The National Journal carries an interview by Jeffrey Goldberg, a rather doctrinaire kind of lefty that populates the national media, and Senator Tom Cotton. It is worth your time to read it. (Trigger Warning: If the use of military force offends you or you find yourself mumbling “neo-con” at random intervals, you might not want to read this.)
I went to speak to Cotton not only because his letter interested me, but because he is quite obviously positioned to lead the most hawkish wing of the Republican Party. He is exceedingly bright, and blessed with a wonk’s mind—I will readily admit that his knowledge of Middle East minutiae is impressive, even if I disagree with much of his analysis. And he is a superior standard-bearer for the confront-Iran-before-it’s-too-late faction in the Senate because, as an Iraq combat veteran, he cannot be labeled a chickenhawk.
Confrontation is what it seems he’s after. Though he pays lip service to the notion that the alternative to this deal is not war but a stronger deal, he clearly appears to believe that an American- or Israeli-initiated military confrontation soon—one that would not resemble the Iraq War, he thinks, but instead would be a strike of short duration and limited regional fallout—could prevent a nuclear confrontation sometime in the years to come. “If we agreed to the kind of proposal the Obama administration has made, then military confrontation may be further off, but it might also be nuclear,” he argues
What the interview shows is that Cotton is a thoughtful man. He’s weighed the alternatives and has arrived at the same conclusion I have: a war with Iran is inevitable if the current government it Tehran (and Washington, for that matter) stays in power and our choices are a non-nuclear war or a nuclear war.
His analysis of the current Iran deal is spot-on and he hints, though doesn’t say, that the Corker-Menendez bill is nothing more that Failure Theater calculated to amuse the masses with senatorial sagacity.
Goldberg: Go to the deal. There’s nothing in it that’s fixable to your mind?
Cotton: Well, there’s no deal within the framework, in my opinion. There’s a long list of concessions that Iran’s leaders continue to dispute they actually made. This framework, as you’ve written, is only a success within the specific reality they’ve created. And they created a very narrow and risky reality in which they were focused on getting any kind of deal they could. Now we’re to the point where it is considered unrealistic to expect the United States to demand that Iran not engage in terrorism while we’re granting them nuclear concessions. I thought that [Israeli Minister of Intelligence and Strategic Affairs] Yuval Steinitz had a good list of proposed changes to the president’s proposal, and I don’t think you can argue those changes are unrealistic, because all he did was take all the statements that President Obama and John Kerry and [chief U.S. negotiator] Wendy Sherman made at the very outset of these negotiations about stockpiles of enriched uranium, about the past military dimensions of this program, about inspections and so forth. The positions he lists are positions that our government previously held.
He also makes a key point about why Tehran, as opposed to virtually any other government, should not be permitted to have a nuclear weapon.

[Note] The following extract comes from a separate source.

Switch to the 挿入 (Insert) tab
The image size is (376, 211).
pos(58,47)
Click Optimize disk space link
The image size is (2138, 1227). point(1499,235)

Cotton: Well, I think he clearly wants to have a kind of grand rapprochement with Iran. This goes back to his actions in his earliest days, when he was silent in the face of [Iran’s] Green Revolution, and even some of his statements in the campaign.
Goldberg: What’s wrong with wanting a grand rapprochement with Iran?
Cotton: I would love to see that happen. As Secretary Schultz and Secretary Kissinger wrote, they’ve been in government when Iran was an ally, not just of the United States but of Israel. The Iranian people, if you look at their demographics and their level of education, could be a strong source for stability in the Middle East. The problem is they’re run by an apocalyptic cult of ayatollahs.
Goldberg: How do you know they’re apocalyptic?
Cotton: Their own words.
Read the interview. This current crop of freshman GOP senators is impressive. Unfortunately, by the time Cotton is in line to become chairman of the Senate Foreign Relations Committee he will probably be worn down to the point that he will be indistinguishable from Bob Corker.